* INSTRUCTION A *
For each statement below, state whether it agrees with the excerpt on Microsoft's values, answering yes or no and quoting the deciding words of the excerpt: (i) The slides were taken from a presentation to the Partner Group, described as roughly the top 500 executives within Microsoft. (ii) The six core tenets were outlined in the presentation to the Partner Group. (iii) The speaker states that Microsoft has always been good at self-critical questioning.

* EXCERPT PROVIDED *
☆ ☆ ☆ ☆
Some of these things that Steve in particular, these are slides pulled right out of his presentation to what’s called the Partner Group, which is sort of the top 500 executives within Microsoft, which he delivered last week, is passionate about are certainly things like developing an organization where people are dedicated to making others better both inside the organization and outside which speaks to the focus on partnering.

I think that Microsoft has always been good at sort of the self-critical questioning aspect of it, but there is a new emphasis on the second part of that bullet point, the fifth one down that talks about personal excellence and self-improvement and sort of excellence in everything we do, and then, of course, obviously as shareholders there’s an expectation that you have against any organization that they’re going to be accountable for results but Microsoft wants to be accountable to its shareholders, its partners, to its customers, to the industry and I think again this focus on values is a big, strong, important step by Microsoft.

Along with those values there are six core tenets that Steve outlined in his e-mail to the entire corporation, and I’m going to spend a little bit on each one of those.
☆ ☆ ☆ ☆
* INSTRUCTION B *
Write out the stored dataset items below verbatim, keeping every line unchanged.

[Stored dataset items]
☆ ☆ ☆ ☆
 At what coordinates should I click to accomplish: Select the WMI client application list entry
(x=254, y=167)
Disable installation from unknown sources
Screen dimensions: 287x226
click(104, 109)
☆ ☆ ☆ ☆
* FINISHED ANSWER A *
(i) Yes: "these are slides pulled right out of his presentation to what’s called the Partner Group, which is sort of the top 500 executives within Microsoft"
(ii) No: "there are six core tenets that Steve outlined in his e-mail to the entire corporation"
(iii) Yes: "I think that Microsoft has always been good at sort of the self-critical questioning aspect of it"

* FINISHED ANSWER B *
 At what coordinates should I click to accomplish: Select the WMI client application list entry
(x=254, y=167)
Disable installation from unknown sources
Screen dimensions: 287x226
click(104, 109)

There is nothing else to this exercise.